▶ TESTO ESTRATTO:
┌──

CORTE di CASSAZIONE sentenza n. 10095 del 17 maggio 2016
LAVORO – RAPPORTO DI LAVORO – OMESSA CONTRIBUZIONE – CARTELLA ESATTORIALE – PRESCRIZIONE QUINQUENNALE – INTERRUZIONE
Fatto e diritto
La causa è stata chiamata all’adunanza in camera di consiglio del 19.4 2016, ai sensi dell’art. 375 c.p.c., sulla base della seguente relazione, redatta a norma dell’art. 380 bis c.p.c.:
“La Corte di appello di Napoli, con la sentenza impugnata, accoglieva parzialmente il gravame proposto da D.L. I. avverso la decisione di primo grado che aveva rigettato il ricorso in opposizione avverso le cartelle esattoriali relative a contributi inerenti la gestione commercianti dovuti dal predetto per gli anni dal 2000 al 2005 e relative sanzioni.
La Corte territoriale riteneva prescritti i contributi inerenti il I trimestre per l’anno 2000 ed i contributi inerenti il II, III e IV trimestre per gli anni 2000, 2001 e 2002, reputando infondati gli altri motivi di gravame, rilevando la validità quale atto interruttivo del termine di prescrizione quinquennale della raccomandata 25.5.2006 – richiamata in memoria difensiva e tempestivamente prodotta all’atto della costituzione dell’INPS in primo grado – il cui avviso di ricevimento era stato prodotto solo successivamente, ma, comunque, nel corso del primo grado di giudizio all’udienza del 10.11.2008, diversa valutazione dovendo operarsi per il verbale ispettivo, neppure richiamato in memoria difensiva dall’istituto all’atto della propria costituzione in primo grado. Nello specifico affermava, con riguardo alla produzione documentale, in conformità a principi della giurisprudenza di legittimità richiamati, che l’eccezione di interruzione della prescrizione poteva essere rilevata anche d’ufficio sulla base di allegazioni e prove, incluse quelle documentali, ritualmente acquisite al processo nonché di fatti anch’essi ritualmente acquisiti al contraddittorio, non potendo prodursi in appello il documento attestante l’avvenuta interruzione ove una qualche prova in merito non fosse stata acquisita o il fatto interruttivo non fosse stato allegato in primo grado.

└──

▶ DATI FORNITI:
┌──

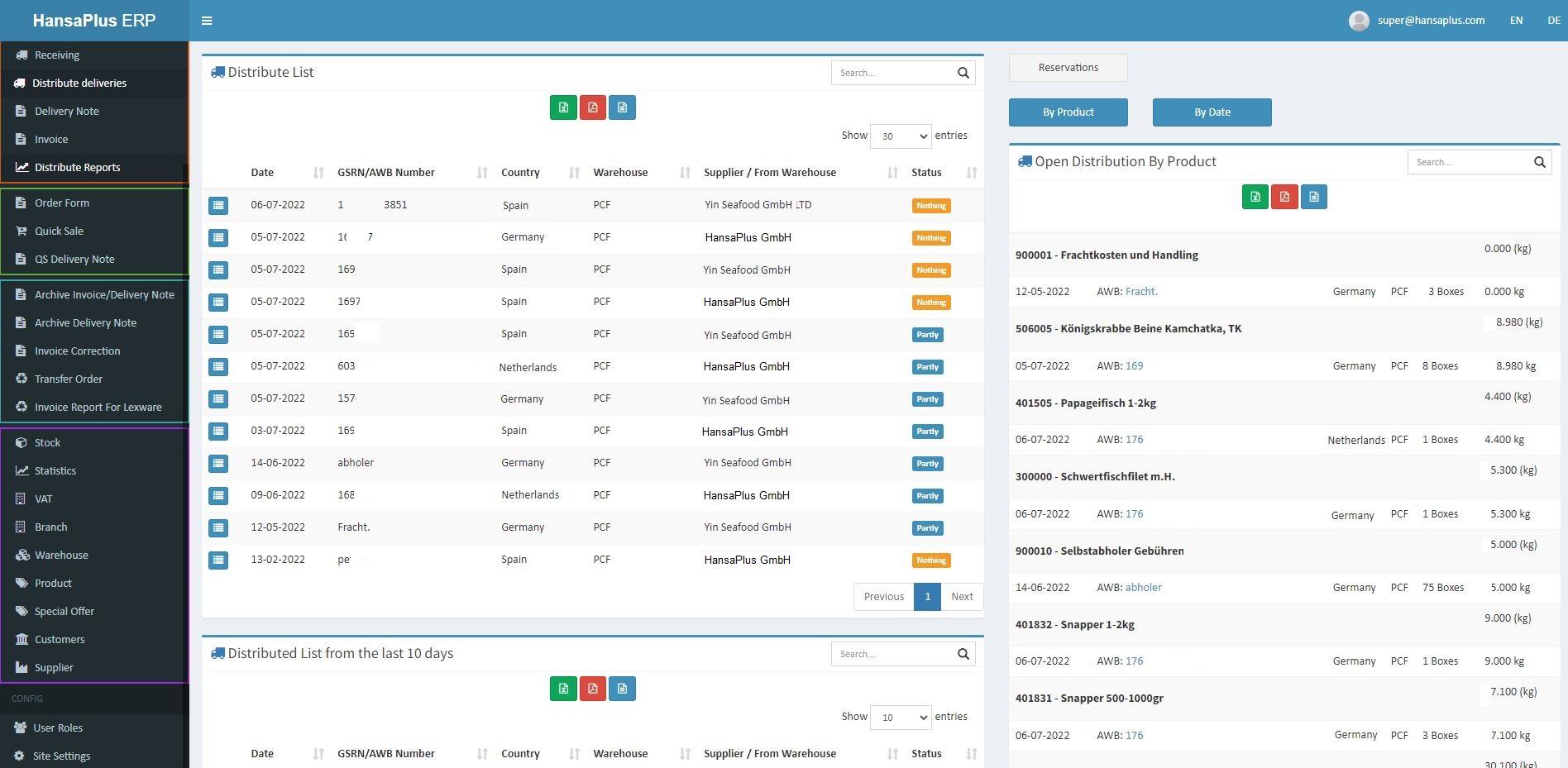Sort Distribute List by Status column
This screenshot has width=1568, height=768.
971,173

└──
┌──

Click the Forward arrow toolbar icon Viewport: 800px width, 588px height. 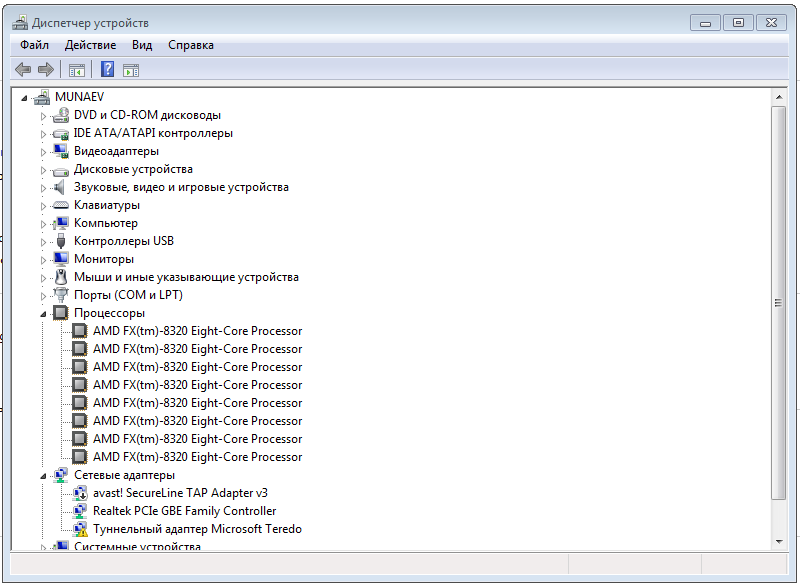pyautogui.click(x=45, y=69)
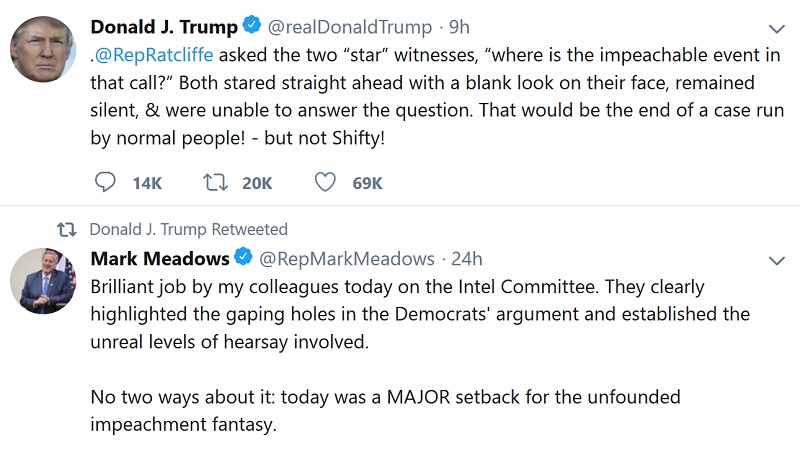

└──

▶ OBIETTIVO:
Per ciascuna affermazione indica se concorda con la sentenza sulla prescrizione dei contributi. Rispondi sì o no e cita tra virgolette le parole della sentenza che lo decidono.
1. La Corte di appello di Napoli ha accolto interamente il gravame.
2. L'avviso di ricevimento della raccomandata è stato prodotto all'udienza del 10.11.2008.
3. Il verbale ispettivo era stato richiamato nella memoria difensiva dell'INPS.

▶ RISULTATO:
1. No: «accoglieva parzialmente il gravame».
2. Sì: «nel corso del primo grado di giudizio all’udienza del 10.11.2008».
3. No: «neppure richiamato in memoria difensiva dall’istituto».